This week’s Friday Fun-ism goes hand-in-hand with a previous, “It moves slow until it moves fast.” The venture fundraising process for founders has a certain rhythm to it, and so a lot can be read into the timing and pacing of the conversations. How quickly & intensely the communications & responses are moving between parties signals a lot about the interest-level and commitment towards progressing towards a finalized agreement. So as it’s often heard around the NextView office, “Time kills all deals.”
There are two distinct chapters to venture fundraising – the first is entrepreneurs pitching their startup to multiple firms to generate interest and ultimately secure a term sheet; then, the period after a term sheet has been signed progressing to close. In both time-periods, it should feel like things are accelerating towards a deal instead of marching along at a steady pace. And any slow-down in pacing or momentum, even for seemingly innocuous reasons, can sow the early beginnings of trouble. With more time elapsed, the increased chances of additional emerging mitigating factors to getting an agreement completely finalized.
Before a term sheet is signed, a loss of momentum could signal negative developments on the VC’s end: a mixed diligence call, a challenging assessment of the competitive landscape, or political resistance within the partnership about an investment. Or even an ill-timed VC vacation resulting in additional time-out can derail a process… upon returning, there’s always the potential for a new & shinier startup that grabs the excitement of an investor in lieu of what they were working on before departing.

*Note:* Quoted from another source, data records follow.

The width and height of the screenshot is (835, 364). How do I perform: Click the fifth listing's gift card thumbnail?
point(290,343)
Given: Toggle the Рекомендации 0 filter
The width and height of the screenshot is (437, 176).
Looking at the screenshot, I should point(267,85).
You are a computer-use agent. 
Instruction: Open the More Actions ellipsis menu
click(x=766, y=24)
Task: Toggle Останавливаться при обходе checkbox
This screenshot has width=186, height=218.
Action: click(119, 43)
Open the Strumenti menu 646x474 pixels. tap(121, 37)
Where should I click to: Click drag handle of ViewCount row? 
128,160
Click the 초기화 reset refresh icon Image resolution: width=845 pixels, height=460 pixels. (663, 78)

After a term sheet is signed, but before closing, I call the “venture limbo” period. The possibility of negative scenarios adversely affecting the outcome here (despite best intentions of both partners and the outline of an agreement set) range all the way from some uncontrollable exogenous disastrous macro event to the possibility of a venture firm simply getting cold feet & backing out. Obviously, only the latter is within the locus of control of everyone involved. But it doesn’t matter the reason – a competitive funding announcement, a customer loss, a bad month of results – with more time, the increased chances of more emerging mitigating factors to getting the deal completely finalized.

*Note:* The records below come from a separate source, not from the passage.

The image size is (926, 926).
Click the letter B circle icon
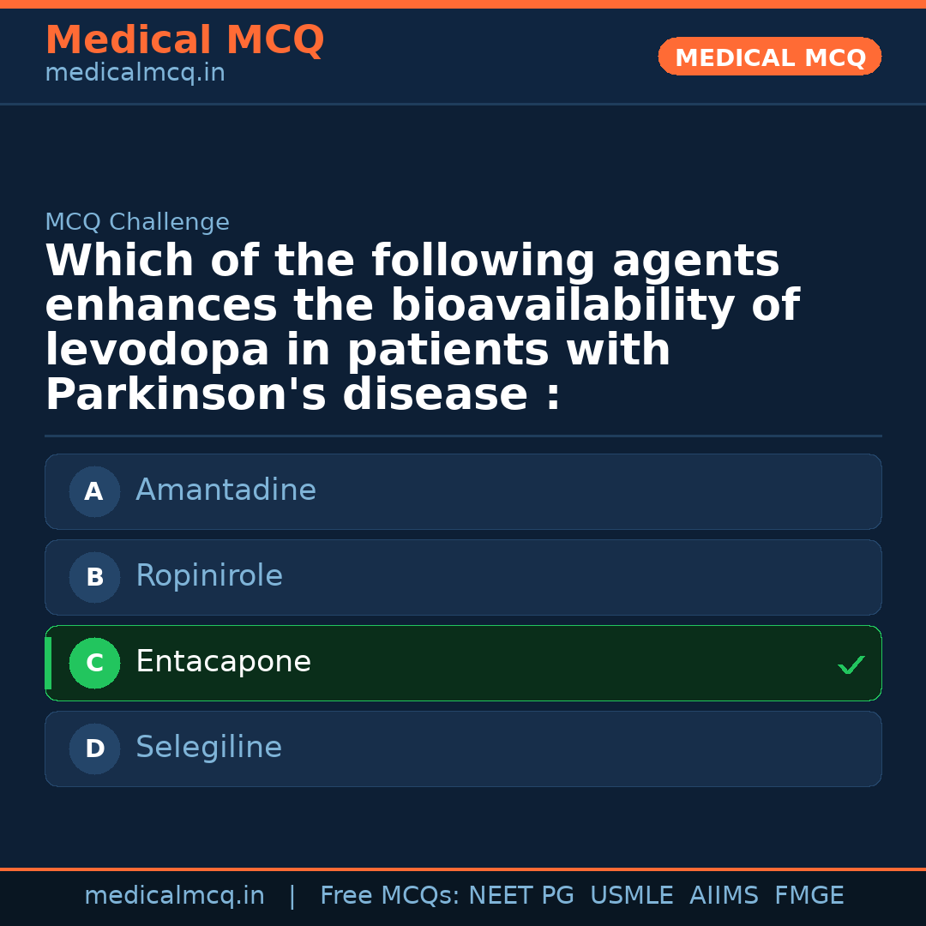(94, 577)
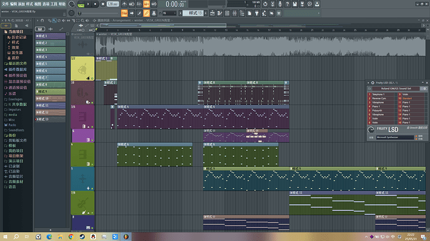Image resolution: width=430 pixels, height=241 pixels.
Task: Toggle Song/Pattern mode switch
Action: [81, 4]
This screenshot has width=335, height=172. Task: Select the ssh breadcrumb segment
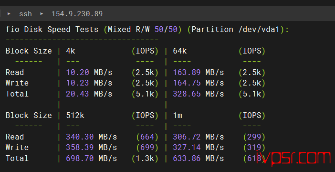pos(25,14)
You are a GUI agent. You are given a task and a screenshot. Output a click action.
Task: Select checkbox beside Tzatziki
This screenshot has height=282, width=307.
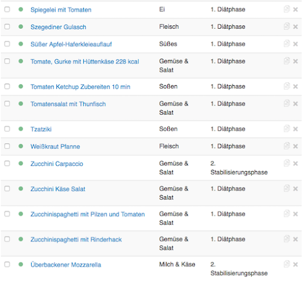point(7,129)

The good news is that these scenarios don’t happen often. At the end of the day, a VC signs a term sheet for a reason: they’re making an agreement under the circumstances which they’re eager to do. The job of the entrepreneur is to ensure those circumstances don’t change too much in the interim. And most VCs (including all of us at NextView) pride themselves on their reputation about keeping their word, not backing out of term sheets or renegotiating after they’ve been signed.